- [Exercise instructions]
Copy out verbatim every line from the one containing "Given: Close the AWS Systems Manager sidebar" down through the last of the lines below, leaving out the pictures.

- [Given data]
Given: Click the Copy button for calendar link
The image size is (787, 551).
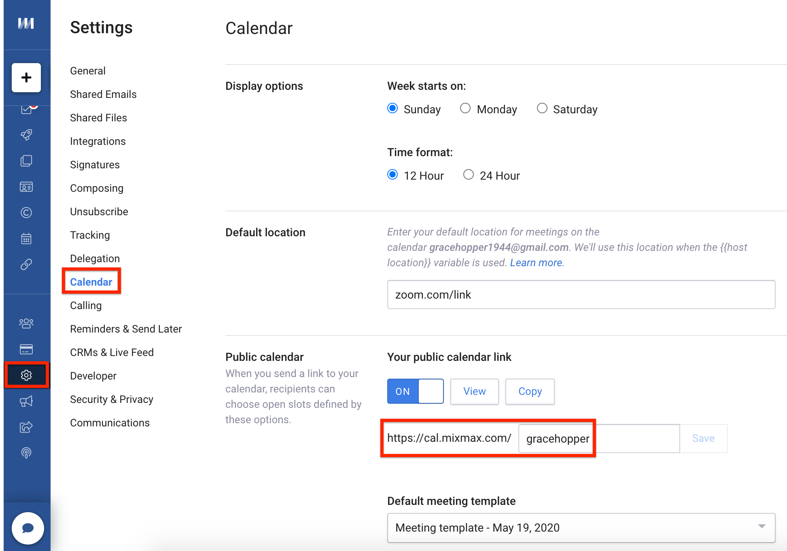Looking at the screenshot, I should [x=529, y=391].
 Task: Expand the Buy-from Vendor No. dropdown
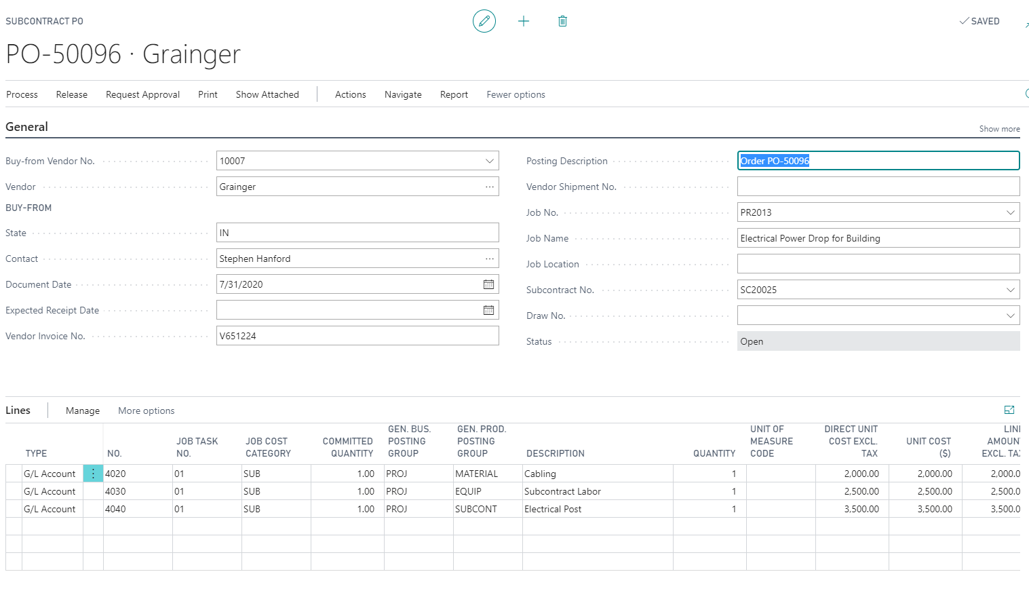click(490, 160)
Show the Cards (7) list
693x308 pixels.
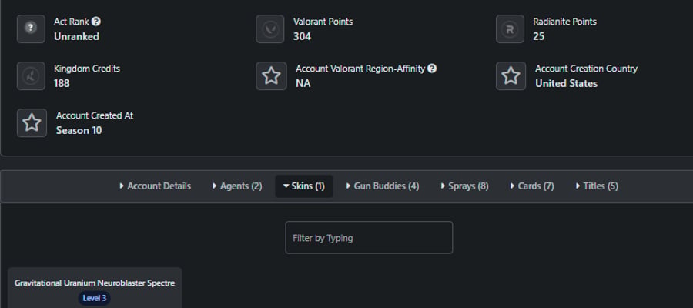click(x=532, y=186)
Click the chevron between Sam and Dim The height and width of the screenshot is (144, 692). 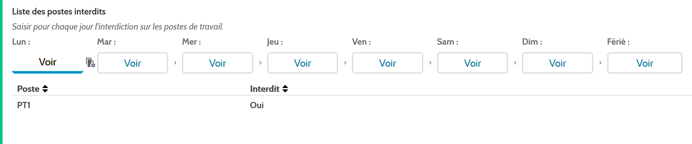pyautogui.click(x=515, y=63)
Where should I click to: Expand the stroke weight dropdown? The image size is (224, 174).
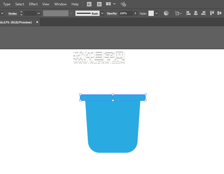click(x=39, y=13)
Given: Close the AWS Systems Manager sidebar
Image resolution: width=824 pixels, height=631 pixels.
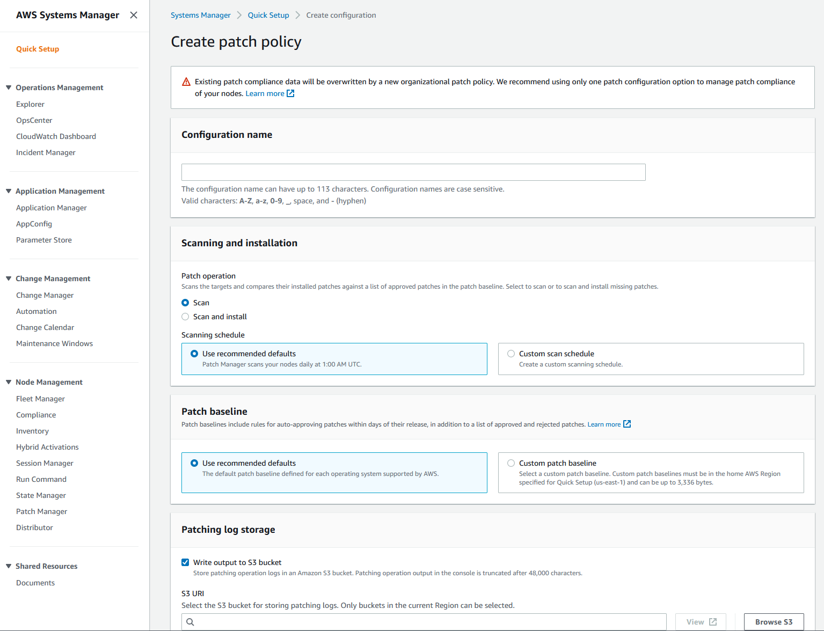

- [Result below]
Given: Close the AWS Systems Manager sidebar
Image resolution: width=824 pixels, height=631 pixels.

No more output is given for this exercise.